We suggest to setup the environment through conda and pip.

  1. Create and activate the specified conda anvironment.
  2. Install the required packages from requirements.txt.
conda create -n n3f python=3.8
conda activate n3f
pip install -r requirements.txt

Since we demonstrate the experiments through a jupyter notebook, you'll have to install the jupyter kernel:

conda install -c anaconda ipykernel
python -m ipykernel install --user --name=n3f

If you are getting the following error: CUDA error: no kernel image is available for execution on the device, then try installing pytorch with a different CUDA kernel, e.g.: pip install torch==1.10.2+cu113 -f https://download.pytorch.org/whl/cu113/torch_stable.html.

Dataset and Pretrained Models

The dataset and pretrained models can be found on google drive.

Download both files logs.tar.gz and data.tar.gz and extract them into the main directory. The checkpoints are located in the logs directory. The data directory contains the flower scene and the features extracted with DINO for this scene and the remaining scenes shown in the paper. This allows you to train your own models if you have downloaded the NeRF checkpoints and datasets for the remaining scenes.

Reproducing results

We are providing a notebook that contains the code to reproduce the results for the flower scene.

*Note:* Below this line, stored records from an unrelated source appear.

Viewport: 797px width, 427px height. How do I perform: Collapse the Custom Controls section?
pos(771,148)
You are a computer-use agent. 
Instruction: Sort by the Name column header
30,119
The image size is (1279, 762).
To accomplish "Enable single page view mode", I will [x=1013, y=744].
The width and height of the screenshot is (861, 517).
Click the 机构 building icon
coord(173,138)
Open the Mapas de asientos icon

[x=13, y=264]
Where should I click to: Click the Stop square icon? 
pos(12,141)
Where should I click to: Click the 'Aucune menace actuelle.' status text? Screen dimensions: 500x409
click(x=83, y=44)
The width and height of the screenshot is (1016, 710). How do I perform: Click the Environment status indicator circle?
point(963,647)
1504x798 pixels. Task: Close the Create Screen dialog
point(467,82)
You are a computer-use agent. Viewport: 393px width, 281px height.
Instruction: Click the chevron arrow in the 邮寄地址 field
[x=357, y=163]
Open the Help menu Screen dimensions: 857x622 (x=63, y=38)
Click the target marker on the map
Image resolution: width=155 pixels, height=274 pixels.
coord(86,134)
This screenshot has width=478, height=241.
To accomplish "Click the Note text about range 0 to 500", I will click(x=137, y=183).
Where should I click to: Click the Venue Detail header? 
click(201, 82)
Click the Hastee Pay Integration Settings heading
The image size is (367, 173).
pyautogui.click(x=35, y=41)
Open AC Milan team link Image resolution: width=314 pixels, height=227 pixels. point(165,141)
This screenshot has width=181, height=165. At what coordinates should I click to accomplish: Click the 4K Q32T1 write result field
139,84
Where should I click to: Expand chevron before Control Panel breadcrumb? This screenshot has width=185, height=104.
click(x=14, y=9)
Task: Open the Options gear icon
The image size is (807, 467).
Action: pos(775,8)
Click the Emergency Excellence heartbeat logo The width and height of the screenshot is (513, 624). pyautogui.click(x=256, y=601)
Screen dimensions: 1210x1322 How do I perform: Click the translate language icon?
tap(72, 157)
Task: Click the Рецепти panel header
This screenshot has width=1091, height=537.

The other scenes will be added in the next days.

Decomposed rendering

First, you can visualise the selected patch and calculate a histogram for the query feature vector vs. the retrieval vectors. This allows you to select a threshold for the scene decomposition in the next step.

After that, you can render the source view and render the decomposed target view that shows the complete image, a version that includes only the queried object and another version that excludes the queried object.

Comparison with DINO

Finally, we can also compare the PCA reduced futures and feature distance maps of NeRF-N3F + DINO vs. vanilla DINO:

Citation

If you found our code or paper useful, then please cite our work as follows.

@inproceedings{tschernezki22neural,
  author     = {Vadim Tschernezki and Iro Laina and
                Diane Larlus and Andrea Vedaldi},
  booktitle  = {Proceedings of the International Conference
                on {3D} Vision (3DV)},
  title      = {Neural Feature Fusion Fields: {3D} Distillation
                of Self-Supervised {2D} Image Representations},
  year       = {2022}
}

Concurrent work

We suggest to check out the concurrent work by Kobayashi et al. They propose to fuse features in the same manner and mainly differ in the example applications, including the use of multiple modalities, such as text, image patches and point-and-click seeds, to generate queries for segmentation and, in particular, scene editing.

Acknowledgements

Our implementation is based on this (unofficial pytorch-NeRF) repository.

n3f's People

Contributors

dichotomies avatar

Watchers

James Cloos avatar  avatar

Recommend Projects

  • React photo React

    A declarative, efficient, and flexible JavaScript library for building user interfaces.

  • Vue.js photo Vue.js

    ๐Ÿ–– Vue.js is a progressive, incrementally-adoptable JavaScript framework for building UI on the web.

  • Typescript photo Typescript

    TypeScript is a superset of JavaScript that compiles to clean JavaScript output.

  • TensorFlow photo TensorFlow

    An Open Source Machine Learning Framework for Everyone

  • Django photo Django

    The Web framework for perfectionists with deadlines.

  • D3 photo D3

    Bring data to life with SVG, Canvas and HTML. ๐Ÿ“Š๐Ÿ“ˆ๐ŸŽ‰

Recommend Topics

  • javascript

    JavaScript (JS) is a lightweight interpreted programming language with first-class functions.

  • web

    Some thing interesting about web. New door for the world.

  • server

    A server is a program made to process requests and deliver data to clients.

  • Machine learning

    Machine learning is a way of modeling and interpreting data that allows a piece of software to respond intelligently.

  • Game

    Some thing interesting about game, make everyone happy.

Recommend Org

  • Facebook photo Facebook

    We are working to build community through open source technology. NB: members must have two-factor auth.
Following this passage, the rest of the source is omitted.